In the above embodiment, a prism having an isosceles triangular cross section as a reflector is used, and two long side portions of the prism are used as reflecting surfaces. However, the present invention is not limited to this. A rectangular prism may be used, and one long side of the rectangular prism may be used as a reflecting surface.
In this case, there is only one reflecting surface. In addition to the prism, a mirror may be used as the reflector.

Further, since the structure is such that the two-faced reflector is used to perform one rotation and two scans, the face tilt basically occurs. Therefore, the tilt of the surface is kept small by adjusting the mounting angle of the reflector. If there are three or more surfaces, the surface tilt cannot be suppressed unless the reflecting surfaces can be adjusted for each surface, so an optical correction system is indispensable.

[0033]

As described above, according to the present invention, downsizing can be achieved with a simple structure without using a polygon mirror or a surface tilt correction optical system, and the height can be reduced to achieve compactness. It is possible.

[Brief description of drawings]

FIG. 1 is a sectional view showing an embodiment of the present invention.

FIG. 2 is a sectional view showing another embodiment of the present invention.

FIG. 3 is a sectional view showing another embodiment of the present invention.

FIG. 4 is a perspective view showing a conventional example.

FIG. 5 is a configuration diagram showing another conventional example.
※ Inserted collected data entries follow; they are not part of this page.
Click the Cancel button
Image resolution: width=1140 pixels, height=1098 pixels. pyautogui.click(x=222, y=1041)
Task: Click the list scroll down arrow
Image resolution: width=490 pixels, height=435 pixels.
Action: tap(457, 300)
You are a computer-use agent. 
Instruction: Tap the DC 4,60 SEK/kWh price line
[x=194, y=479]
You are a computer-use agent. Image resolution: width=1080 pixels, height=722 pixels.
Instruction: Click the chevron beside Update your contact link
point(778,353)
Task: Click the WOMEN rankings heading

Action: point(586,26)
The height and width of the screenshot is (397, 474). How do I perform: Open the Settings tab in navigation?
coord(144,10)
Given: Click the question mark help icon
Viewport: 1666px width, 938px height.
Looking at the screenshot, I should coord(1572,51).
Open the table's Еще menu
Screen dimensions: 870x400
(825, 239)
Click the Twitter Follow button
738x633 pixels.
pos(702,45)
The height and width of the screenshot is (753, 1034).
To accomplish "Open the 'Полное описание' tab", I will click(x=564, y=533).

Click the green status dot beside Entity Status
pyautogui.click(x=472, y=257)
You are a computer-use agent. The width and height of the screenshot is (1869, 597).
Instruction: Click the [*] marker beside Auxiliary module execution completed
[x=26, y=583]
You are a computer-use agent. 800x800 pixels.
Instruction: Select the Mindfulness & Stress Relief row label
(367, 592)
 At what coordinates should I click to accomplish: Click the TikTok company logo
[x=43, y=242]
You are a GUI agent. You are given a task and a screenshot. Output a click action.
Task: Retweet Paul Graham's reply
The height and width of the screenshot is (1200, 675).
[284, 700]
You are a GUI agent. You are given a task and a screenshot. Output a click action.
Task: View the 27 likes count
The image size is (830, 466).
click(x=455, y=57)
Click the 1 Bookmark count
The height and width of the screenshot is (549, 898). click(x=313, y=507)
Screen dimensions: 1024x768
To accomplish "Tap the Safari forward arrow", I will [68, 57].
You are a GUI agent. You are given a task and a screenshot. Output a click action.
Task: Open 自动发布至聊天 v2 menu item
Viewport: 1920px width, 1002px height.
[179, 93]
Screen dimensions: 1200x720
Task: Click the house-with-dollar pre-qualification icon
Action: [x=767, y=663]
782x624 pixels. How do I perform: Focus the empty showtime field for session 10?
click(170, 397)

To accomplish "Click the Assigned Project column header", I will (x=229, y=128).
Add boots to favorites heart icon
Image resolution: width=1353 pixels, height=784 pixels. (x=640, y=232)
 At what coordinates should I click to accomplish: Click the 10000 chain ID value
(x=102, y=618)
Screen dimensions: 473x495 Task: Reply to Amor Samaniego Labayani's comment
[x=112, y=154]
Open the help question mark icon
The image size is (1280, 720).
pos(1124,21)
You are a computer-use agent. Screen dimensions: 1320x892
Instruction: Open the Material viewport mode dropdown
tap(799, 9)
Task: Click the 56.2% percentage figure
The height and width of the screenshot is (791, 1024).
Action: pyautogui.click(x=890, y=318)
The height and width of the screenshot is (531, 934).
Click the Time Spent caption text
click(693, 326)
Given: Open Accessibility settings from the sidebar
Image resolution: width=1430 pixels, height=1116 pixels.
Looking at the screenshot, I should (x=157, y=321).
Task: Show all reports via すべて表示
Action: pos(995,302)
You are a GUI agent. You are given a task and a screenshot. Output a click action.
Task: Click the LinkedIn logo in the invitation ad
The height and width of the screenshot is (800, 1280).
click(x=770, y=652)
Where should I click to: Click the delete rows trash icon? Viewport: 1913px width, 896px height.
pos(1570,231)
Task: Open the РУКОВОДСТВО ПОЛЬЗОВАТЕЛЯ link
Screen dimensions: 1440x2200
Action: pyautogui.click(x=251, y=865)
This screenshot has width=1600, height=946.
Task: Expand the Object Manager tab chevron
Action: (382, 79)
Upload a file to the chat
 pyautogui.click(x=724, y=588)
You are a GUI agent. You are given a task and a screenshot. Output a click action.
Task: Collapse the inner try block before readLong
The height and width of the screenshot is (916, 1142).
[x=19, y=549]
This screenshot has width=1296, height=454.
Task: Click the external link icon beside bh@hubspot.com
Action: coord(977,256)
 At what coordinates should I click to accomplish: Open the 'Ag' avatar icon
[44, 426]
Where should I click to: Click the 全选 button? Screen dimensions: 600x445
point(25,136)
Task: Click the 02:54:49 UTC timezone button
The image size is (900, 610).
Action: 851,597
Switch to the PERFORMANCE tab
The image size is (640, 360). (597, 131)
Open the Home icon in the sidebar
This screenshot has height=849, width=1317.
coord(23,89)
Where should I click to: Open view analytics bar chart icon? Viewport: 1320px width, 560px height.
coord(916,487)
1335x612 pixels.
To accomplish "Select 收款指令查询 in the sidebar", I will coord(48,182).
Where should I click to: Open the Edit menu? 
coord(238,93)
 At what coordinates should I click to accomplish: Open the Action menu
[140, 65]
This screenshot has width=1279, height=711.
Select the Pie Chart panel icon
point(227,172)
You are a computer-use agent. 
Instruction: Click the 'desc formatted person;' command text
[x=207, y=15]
FIG. 6 is a diagram showing a configuration of a deflector of the conventional example.

[Explanation of symbols]

 23 ... Scanner motor 27 ... Isosceles triangular prism 29 ... Semiconductor laser oscillator 32 ... Light emitting unit 33 ... Meniscus lens

Claims (2)

[Claims] 1. A reflector which is rotated by a motor and reflects center light of an incident laser beam to deflect and scan in a plane direction perpendicular to a rotation axis of the motor, and converts the laser beam into a divergent beam. The angle θ with respect to the reflector (where 0 ° <θ
<180 ° and not including 90 °) and a laser beam emitting means, and an imaging lens provided in the vicinity of the reflector and converging the deflected light from the reflector on the image plane. Optical scanning device. 2. A reflector which is rotated by a motor and reflects center light of an incident laser beam to deflect and scan in a plane direction perpendicular to a rotation axis of the motor; and a laser beam converted into a divergent beam. A laser beam emitting means arranged to emit in a plane direction perpendicular to the rotation axis of the motor, and a laser beam emitted from the laser beam emitting means with respect to the reflector at an angle θ (where 0 ° < a prism for making incident light at θ <180 ° (not including 90 °), and an imaging lens provided in the vicinity of the reflector and condensing the deflected light from the reflector on an image plane. Optical scanning device.